Here is the graph of 𝑦 is equal to 𝑓 of 𝑥, where 𝑓 of 𝑥 is a quadratic function. Write down the solutions of 𝑓 of 𝑥 is equal to three.
This might look a little tricky. But let’s just see what’s happened. At the start, we’re told the graph is for the equation 𝑦 is equal to 𝑓 of 𝑥. This just means some function of 𝑥. And in fact, we’re told it’s a quadratic function and we could have spotted that because that graph has the smiley face shape. Then, we’re told to find the solution of 𝑓 of 𝑥 is equal to three.
Notice how the 𝑦 in the first equation has been replaced with three in the second. This means we need to find the solutions of our equation when 𝑦 is equal to three. And we can draw the line 𝑦 is equal to three to help us find these. Remember the line 𝑦 equals three is the horizontal line that passes through the 𝑦-axis at three, as shown.
Notice that the line 𝑦 equals three intersects the curve at two places. The 𝑥-values for these points of intersection will be the solutions to our equation. Let’s add some lines down to our 𝑥-axis from these points. To find the solutions, we need to read the values of 𝑥 from our graph. Before we do though, let’s check the scale.

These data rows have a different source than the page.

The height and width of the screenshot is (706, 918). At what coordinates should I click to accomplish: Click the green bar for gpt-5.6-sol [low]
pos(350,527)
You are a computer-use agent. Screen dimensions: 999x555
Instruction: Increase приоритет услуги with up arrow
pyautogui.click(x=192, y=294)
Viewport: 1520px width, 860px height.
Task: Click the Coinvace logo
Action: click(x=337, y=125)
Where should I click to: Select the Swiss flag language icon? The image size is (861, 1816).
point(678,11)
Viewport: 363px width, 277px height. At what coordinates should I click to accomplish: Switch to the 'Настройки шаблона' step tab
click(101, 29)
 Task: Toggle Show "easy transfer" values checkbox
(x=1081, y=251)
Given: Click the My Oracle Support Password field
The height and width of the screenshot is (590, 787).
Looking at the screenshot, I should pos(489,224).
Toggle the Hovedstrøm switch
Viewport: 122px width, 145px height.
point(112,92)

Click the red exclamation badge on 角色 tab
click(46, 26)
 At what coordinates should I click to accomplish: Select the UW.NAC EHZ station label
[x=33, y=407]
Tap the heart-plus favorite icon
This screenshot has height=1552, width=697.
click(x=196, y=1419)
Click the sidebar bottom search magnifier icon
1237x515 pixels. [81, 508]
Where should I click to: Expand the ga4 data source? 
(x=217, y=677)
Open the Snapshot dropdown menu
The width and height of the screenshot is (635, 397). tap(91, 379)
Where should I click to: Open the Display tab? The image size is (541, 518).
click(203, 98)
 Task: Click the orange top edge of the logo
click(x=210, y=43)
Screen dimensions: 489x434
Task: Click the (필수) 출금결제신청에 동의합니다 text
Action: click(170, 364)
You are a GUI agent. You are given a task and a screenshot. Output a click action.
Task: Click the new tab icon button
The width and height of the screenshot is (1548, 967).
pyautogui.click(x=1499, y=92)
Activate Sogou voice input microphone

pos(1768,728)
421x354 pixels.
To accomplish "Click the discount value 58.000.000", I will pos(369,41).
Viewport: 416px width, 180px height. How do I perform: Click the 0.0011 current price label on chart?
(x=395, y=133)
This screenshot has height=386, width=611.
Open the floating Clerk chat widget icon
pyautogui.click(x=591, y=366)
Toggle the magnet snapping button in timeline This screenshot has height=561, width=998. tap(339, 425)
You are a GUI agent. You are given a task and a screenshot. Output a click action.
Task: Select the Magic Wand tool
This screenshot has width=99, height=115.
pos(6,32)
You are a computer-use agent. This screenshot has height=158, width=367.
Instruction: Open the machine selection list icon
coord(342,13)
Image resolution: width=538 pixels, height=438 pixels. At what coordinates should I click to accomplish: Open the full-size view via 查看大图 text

We can see that five small squares on our 𝑥-axis represent one. We divide by five to work out the value of one small square and that’s one-fifth, which is equal to 0.2. This means the positive solution for 𝑥 is 3.6. It’s three little squares above the number three. And the negative solution for 𝑥 is one little square below the number negative two. So it’s negative 2.2.
The values of 𝑥 when 𝑦 is equal to three and therefore the solutions for 𝑓 of 𝑥 is equal to three are 𝑥 is equal to negative 2.2 and 𝑥 is equal to 3.6.